[[ Material provided, beginning ]]

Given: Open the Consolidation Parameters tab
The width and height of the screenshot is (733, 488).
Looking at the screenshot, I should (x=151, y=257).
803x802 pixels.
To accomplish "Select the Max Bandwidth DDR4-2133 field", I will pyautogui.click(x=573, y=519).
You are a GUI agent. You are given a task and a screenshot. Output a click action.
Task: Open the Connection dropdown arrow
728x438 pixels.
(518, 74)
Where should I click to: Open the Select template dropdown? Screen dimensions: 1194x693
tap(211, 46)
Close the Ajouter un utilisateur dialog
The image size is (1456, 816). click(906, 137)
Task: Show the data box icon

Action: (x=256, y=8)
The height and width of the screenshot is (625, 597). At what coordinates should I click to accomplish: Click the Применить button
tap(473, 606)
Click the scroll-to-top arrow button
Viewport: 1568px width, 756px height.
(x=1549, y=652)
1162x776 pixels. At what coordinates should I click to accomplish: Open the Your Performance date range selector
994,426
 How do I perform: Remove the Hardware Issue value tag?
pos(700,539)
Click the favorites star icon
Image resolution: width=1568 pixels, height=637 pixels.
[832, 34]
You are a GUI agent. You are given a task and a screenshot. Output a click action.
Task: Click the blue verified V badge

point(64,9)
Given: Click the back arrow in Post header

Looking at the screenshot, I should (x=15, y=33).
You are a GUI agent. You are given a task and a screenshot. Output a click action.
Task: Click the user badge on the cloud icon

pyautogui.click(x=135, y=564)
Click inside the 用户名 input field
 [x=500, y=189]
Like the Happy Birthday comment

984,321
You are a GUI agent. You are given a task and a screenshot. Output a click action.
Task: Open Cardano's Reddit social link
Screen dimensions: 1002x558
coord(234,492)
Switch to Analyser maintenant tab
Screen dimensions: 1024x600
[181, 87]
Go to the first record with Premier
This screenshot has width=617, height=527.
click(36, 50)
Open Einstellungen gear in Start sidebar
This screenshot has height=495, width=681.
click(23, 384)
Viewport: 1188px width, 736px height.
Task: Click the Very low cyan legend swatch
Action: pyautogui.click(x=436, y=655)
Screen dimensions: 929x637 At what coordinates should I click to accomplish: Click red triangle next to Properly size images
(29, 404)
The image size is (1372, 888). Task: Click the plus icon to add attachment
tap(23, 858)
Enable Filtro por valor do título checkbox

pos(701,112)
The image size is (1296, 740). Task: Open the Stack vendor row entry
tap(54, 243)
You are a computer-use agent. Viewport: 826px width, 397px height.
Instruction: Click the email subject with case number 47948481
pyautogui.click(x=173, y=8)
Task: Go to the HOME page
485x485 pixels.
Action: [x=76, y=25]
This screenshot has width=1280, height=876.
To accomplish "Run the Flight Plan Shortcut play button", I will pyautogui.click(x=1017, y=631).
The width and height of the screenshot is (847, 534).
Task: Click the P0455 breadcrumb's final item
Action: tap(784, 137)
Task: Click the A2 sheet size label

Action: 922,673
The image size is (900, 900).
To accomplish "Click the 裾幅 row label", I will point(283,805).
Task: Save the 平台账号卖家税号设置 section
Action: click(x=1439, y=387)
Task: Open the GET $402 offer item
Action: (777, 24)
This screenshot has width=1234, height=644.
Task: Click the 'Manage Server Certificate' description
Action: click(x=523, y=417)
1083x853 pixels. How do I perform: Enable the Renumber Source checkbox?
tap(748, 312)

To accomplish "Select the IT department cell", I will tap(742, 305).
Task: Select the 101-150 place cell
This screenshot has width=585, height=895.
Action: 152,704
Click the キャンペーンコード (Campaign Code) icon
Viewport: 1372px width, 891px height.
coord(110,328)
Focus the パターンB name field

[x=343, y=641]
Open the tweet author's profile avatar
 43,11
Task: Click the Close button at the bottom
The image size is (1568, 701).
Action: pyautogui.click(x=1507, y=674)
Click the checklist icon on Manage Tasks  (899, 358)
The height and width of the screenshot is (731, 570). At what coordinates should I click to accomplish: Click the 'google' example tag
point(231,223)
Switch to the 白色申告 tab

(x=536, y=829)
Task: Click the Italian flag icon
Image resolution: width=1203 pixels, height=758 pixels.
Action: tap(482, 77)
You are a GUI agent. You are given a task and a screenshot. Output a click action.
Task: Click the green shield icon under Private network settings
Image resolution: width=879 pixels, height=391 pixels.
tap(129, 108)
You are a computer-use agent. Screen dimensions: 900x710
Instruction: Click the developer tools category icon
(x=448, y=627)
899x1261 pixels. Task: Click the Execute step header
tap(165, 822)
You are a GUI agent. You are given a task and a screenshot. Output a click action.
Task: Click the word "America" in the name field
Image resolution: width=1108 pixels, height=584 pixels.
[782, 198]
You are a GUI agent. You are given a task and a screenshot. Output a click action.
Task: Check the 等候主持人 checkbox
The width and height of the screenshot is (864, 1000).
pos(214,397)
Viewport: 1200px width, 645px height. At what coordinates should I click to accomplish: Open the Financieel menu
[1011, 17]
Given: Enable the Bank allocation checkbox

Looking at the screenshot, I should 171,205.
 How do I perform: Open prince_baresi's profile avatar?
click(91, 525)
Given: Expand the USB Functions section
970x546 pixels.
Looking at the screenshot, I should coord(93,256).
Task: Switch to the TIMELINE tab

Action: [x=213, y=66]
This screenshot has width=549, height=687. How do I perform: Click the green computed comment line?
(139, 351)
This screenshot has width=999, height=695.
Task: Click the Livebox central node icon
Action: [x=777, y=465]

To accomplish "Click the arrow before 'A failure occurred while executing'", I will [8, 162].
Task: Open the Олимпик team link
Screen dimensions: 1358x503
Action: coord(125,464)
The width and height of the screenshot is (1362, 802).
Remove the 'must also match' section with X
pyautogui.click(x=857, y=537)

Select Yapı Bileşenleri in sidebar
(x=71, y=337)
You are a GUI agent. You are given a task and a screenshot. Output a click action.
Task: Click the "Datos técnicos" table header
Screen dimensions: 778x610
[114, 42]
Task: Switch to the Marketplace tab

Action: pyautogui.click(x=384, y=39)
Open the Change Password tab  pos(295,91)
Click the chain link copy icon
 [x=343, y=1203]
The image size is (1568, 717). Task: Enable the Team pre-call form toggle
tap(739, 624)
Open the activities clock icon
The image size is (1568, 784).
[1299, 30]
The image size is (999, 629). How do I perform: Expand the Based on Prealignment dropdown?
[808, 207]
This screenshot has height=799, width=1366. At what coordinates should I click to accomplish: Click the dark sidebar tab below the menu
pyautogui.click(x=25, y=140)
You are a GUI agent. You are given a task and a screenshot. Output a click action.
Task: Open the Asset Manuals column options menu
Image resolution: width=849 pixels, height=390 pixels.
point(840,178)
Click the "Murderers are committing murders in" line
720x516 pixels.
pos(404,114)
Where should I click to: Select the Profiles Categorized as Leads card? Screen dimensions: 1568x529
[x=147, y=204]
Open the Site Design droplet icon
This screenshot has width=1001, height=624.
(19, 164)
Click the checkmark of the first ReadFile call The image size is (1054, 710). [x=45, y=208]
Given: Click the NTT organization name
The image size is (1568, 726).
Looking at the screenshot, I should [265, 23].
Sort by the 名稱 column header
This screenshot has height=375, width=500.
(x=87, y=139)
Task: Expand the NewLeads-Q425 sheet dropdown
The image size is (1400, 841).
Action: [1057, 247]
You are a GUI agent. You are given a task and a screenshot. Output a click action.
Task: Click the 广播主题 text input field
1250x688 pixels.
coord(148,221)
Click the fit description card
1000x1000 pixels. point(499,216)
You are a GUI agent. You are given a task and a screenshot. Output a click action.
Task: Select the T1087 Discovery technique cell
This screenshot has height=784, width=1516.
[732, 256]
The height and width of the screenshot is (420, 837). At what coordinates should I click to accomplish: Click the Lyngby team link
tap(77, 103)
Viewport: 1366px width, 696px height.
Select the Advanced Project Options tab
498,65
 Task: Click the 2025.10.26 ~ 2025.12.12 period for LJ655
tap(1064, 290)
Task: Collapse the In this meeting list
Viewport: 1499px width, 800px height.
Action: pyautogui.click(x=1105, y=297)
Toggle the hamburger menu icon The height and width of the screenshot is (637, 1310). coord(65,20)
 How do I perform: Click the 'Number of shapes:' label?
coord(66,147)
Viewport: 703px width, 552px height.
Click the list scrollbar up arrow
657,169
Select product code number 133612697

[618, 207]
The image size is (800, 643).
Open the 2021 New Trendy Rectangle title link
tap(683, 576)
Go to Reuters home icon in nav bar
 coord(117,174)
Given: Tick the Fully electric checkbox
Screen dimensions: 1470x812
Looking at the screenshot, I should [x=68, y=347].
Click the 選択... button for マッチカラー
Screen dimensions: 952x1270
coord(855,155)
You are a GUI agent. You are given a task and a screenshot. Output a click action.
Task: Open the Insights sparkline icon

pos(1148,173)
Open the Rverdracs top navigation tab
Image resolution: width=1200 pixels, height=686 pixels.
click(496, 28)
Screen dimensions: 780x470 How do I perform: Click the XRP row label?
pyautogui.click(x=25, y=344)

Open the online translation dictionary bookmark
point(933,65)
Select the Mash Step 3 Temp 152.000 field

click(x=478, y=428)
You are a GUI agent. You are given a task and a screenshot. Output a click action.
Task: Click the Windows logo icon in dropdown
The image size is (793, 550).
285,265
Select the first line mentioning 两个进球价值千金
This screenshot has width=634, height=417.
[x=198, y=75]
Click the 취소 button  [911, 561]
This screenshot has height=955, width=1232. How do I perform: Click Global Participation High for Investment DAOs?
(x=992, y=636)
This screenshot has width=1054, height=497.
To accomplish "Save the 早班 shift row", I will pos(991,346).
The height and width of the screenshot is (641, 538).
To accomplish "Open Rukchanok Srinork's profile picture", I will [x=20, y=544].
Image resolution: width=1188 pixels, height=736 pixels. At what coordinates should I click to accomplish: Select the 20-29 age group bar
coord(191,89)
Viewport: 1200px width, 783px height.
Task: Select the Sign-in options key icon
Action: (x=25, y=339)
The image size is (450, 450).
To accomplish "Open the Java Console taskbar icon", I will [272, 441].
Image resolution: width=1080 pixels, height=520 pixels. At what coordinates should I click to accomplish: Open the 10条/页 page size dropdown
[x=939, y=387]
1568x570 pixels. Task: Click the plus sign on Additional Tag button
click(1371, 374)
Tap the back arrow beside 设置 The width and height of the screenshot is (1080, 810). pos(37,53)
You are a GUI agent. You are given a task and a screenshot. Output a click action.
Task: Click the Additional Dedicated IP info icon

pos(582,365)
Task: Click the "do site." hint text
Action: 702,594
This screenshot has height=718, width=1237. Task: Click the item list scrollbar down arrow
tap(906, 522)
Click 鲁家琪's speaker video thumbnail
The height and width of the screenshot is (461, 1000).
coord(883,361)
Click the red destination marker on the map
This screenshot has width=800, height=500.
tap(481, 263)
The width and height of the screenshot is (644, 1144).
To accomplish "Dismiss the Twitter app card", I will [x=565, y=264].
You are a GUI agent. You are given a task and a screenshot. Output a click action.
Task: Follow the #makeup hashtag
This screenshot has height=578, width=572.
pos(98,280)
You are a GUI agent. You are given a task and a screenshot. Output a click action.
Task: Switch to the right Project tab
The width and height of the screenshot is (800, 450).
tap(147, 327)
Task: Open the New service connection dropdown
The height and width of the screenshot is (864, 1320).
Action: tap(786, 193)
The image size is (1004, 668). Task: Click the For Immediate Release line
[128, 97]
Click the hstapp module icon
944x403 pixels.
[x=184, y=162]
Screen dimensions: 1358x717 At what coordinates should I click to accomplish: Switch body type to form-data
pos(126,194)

[[ Material provided, end ]]

• **Instructions for the task**
Return, unchanged, the run of lines above that opens with the line containing "Task: Collapse the In this meeting list" and closes with the line containing "Toggle the hamburger". Include both.

• **Final answer**
Task: Collapse the In this meeting list
Viewport: 1499px width, 800px height.
Action: pyautogui.click(x=1105, y=297)
Toggle the hamburger menu icon The height and width of the screenshot is (637, 1310). coord(65,20)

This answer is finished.